# EXTRAIT DU TEXTE
——————————

Deux siècles d’exclusion des Chinois: La lutte contre la sinophobie continue

De 1885 à 1947, les Chinois étaient des non-citoyens, soumis à des restrictions migratoires basées uniquement sur leur race ; une politique unique au Canada. Si le 29 mai 2023 marquait la reconnaissance de la Loi d’exclusion des Chinois en tant qu’événement historique national, la communauté sino-canadienne porte toujours des cicatrices profondes et la lutte contre la sinophobie continue.

Deux siècles d’exclusion des Chinois: La lutte contre la sinophobie continue

Un carnet rédigé par

May Chiu, membre des Chinois progressistes du Québec

Estelle Mi, assistante de recherche à l’Université de McGill et représentante du Comité Jeunesse de la Table Ronde du Quartier chinois.

Cette tribune permet d’aborder des sujets d’actualité qui sont en lien avec les droits civils, politiques, économiques, sociaux et culturels au Québec, au Canada ou ailleurs dans le monde. Les carnets sont rédigés par des militant-e-s des droits humains et n’engagent que leurs auteurs et autrices.

——————————

# DONNÉES AFFICHÉES
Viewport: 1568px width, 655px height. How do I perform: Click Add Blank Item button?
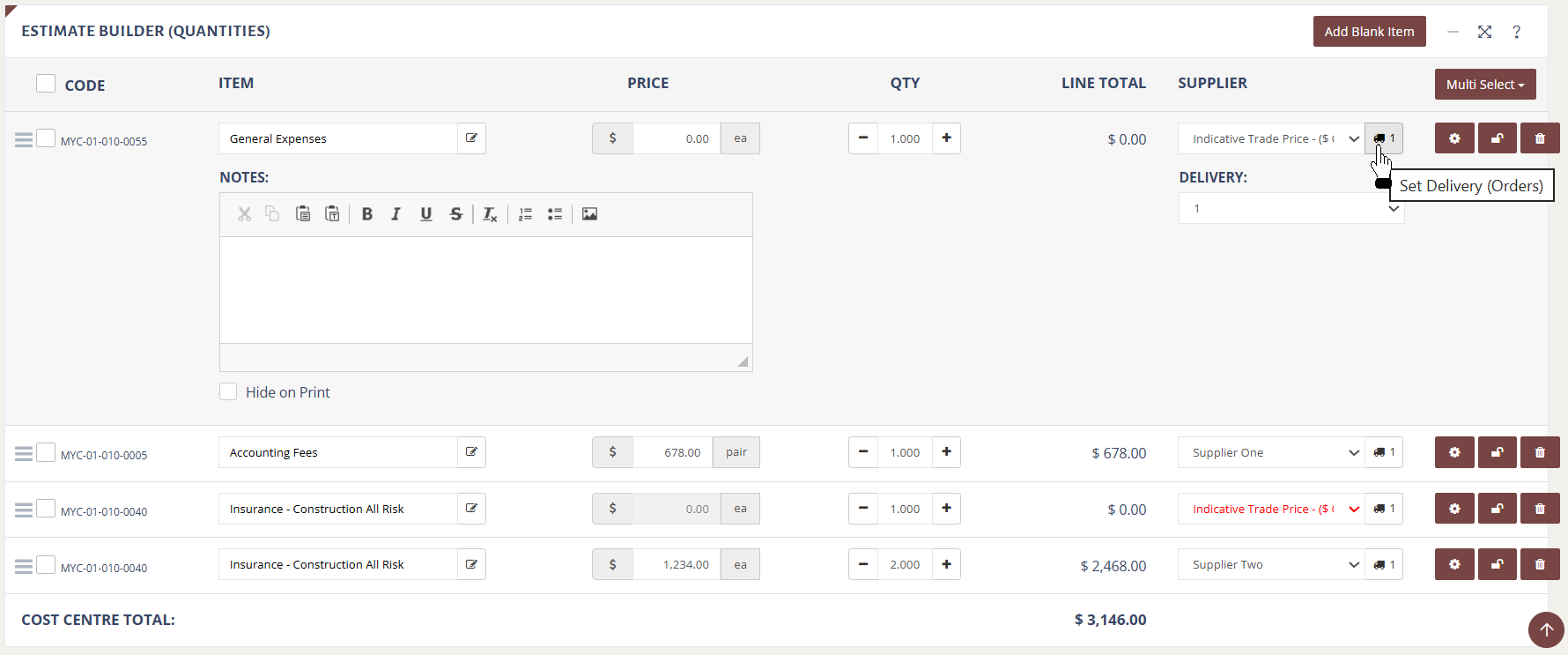1369,32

——————————

# VOTRE TÂCHE
Continuez le texte sur l’exclusion des Chinois au Canada à partir de sa dernière phrase. Les données viennent d’une autre source.

# RÉSULTAT DE L’EXERCICE
Malgré la récente reconnaissance de la loi d’exclusion des Chinois, le 29 mai 2023, en tant qu’événement historique national, la communauté sino-canadienne porte toujours les cicatrices profondes laissées par ces politiques gouvernementales d’immigration qui les ont aliénées. L’histoire de citoyenneté des Sino-Canadiens commence par l’exclusion même de leur citoyenneté. Commémorer notre exclusion politique au Canada engendré par la sinophobie s’inscrit dans les mêmes luttes contre le racisme anti-asiatiques auxquelles nous sommes encore confrontés aujourd’hui.

Une sinophobie historiquement ancrée dans les législations colonisatrices du Canada

La présence d’une oppression systémique envers les Chinois au Canada est profondément enracinée dans l’histoire du pays. De 1885 à 1947, les Chinois étaient des non-citoyens, soumis à des restrictions migratoires basées uniquement sur leur race ; une politique unique au Canada. Cette réglementation, connue sous le nom de Loi sur l’immigration chinoise, a été élaborée par les autorités coloniales britanniques dans le but de maintenir la suprématie blanche.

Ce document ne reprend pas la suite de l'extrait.